• SELECTED TEXT:
* Start *
The scientific briefing with Luke Boulter
They can walk, talk and carry a tray of coffee: the new generation of robotics is here, but how far do they live up to 1970’s sci-fi predictions: are robots set to take over the world, or are we taking giant steps into mechanical servitude?
It is tricky at best to exist nowadays without having experienced robotics at some point, from the car you may drive, constructed on a robotic production line, to the antibiotics you take, cultured using a robotic system. It will, however, in the coming years and decades become increasingly obvious that robots walk amongst us. At present there are some 1.5million domestic robots. Known as Roomba and Scooba, these robots are about the size of a small dinner plate and will happily wheel around a room either vacuuming your carpet or mopping your floors. Okay, not quite the submissive android of TV, but the technology used by these robots is extraordinary; Set them down on any piece of ground and they will survey the area by trial and error, creating a virtual map of the floor plan; next time the robot is set down it will adhere to this floor plan, ‘knowing’ where obstacles are and how to avoid them. These technologies are not just for the domestic situation, but are of benefit in bomb disposal and isolating the survivors of earthquakes.
There seems to be a notion that an effective robot must be human-like, should stand like us and act like us, in essence it should be us, but an us we can command and dominate. The problem with this theory is that we have evolved over hundreds of millions of years and that for each evolutionary ‘success’ many species have fallen along the wayside, but still we try to impersonate evolution by building humanly biased robot and, it must be said, to some success. Honda’s Asimo robot is wonderfully humanoid- it has flexible joints, doesn’t seem to struggle when walking, but has a gait that is regimented and plodding. Fortunately there is an answer to this, human legs work in a pendulum type way, there is very little muscular involvement once we are on the move, instead we allow gravity to do what it does best.
* End *
• TASK REQUIREMENTS:
1/ Could you give the robotics briefing again from "There seems to" to "it does best.", swapping "gait" for "stride"?
2/ Do these statements agree with the robotics briefing? Answer yes or no for each, quoting the words that settle it. (a) There are currently around 1.5 million domestic robots. (b) Roomba and Scooba are about the size of a large dinner plate. (c) Asimo walks with a smooth, natural gait.

• INFORMATION SHOWN:
* Start *
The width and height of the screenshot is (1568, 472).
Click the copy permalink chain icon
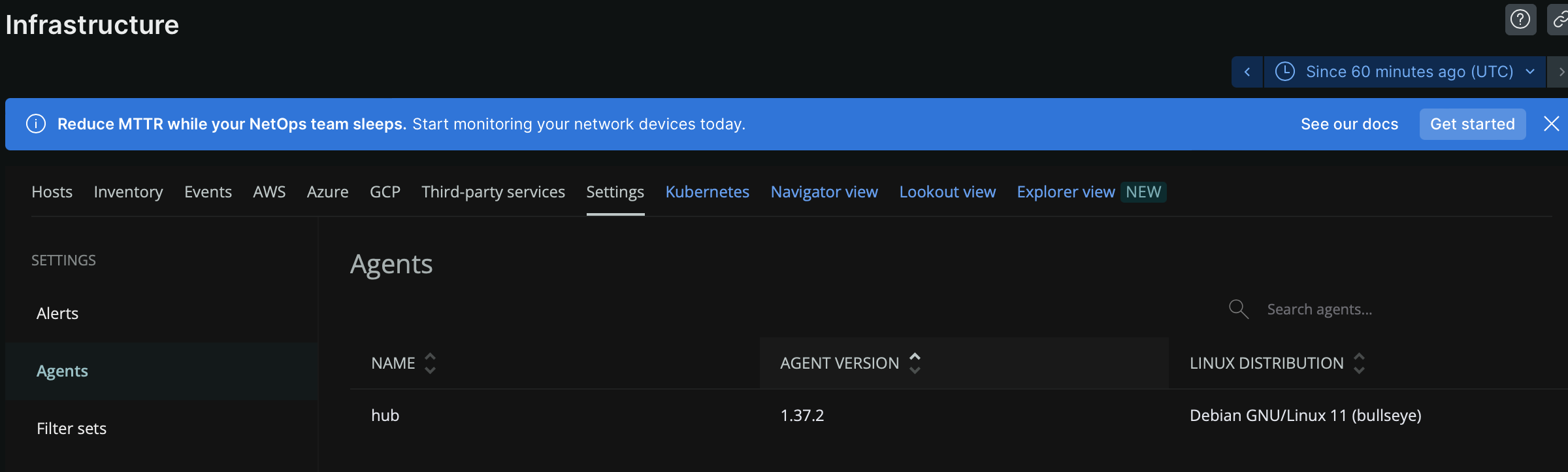click(1559, 20)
* End *
• RESPONSES:
1/
There seems to be a notion that an effective robot must be human-like, should stand like us and act like us, in essence it should be us, but an us we can command and dominate. The problem with this theory is that we have evolved over hundreds of millions of years and that for each evolutionary ‘success’ many species have fallen along the wayside, but still we try to impersonate evolution by building humanly biased robot and, it must be said, to some success. Honda’s Asimo robot is wonderfully humanoid- it has flexible joints, doesn’t seem to struggle when walking, but has a stride that is regimented and plodding. Fortunately there is an answer to this, human legs work in a pendulum type way, there is very little muscular involvement once we are on the move, instead we allow gravity to do what it does best.

2/
(a) Yes: "At present there are some 1.5million domestic robots."
(b) No: "these robots are about the size of a small dinner plate"
(c) No: "has a gait that is regimented and plodding"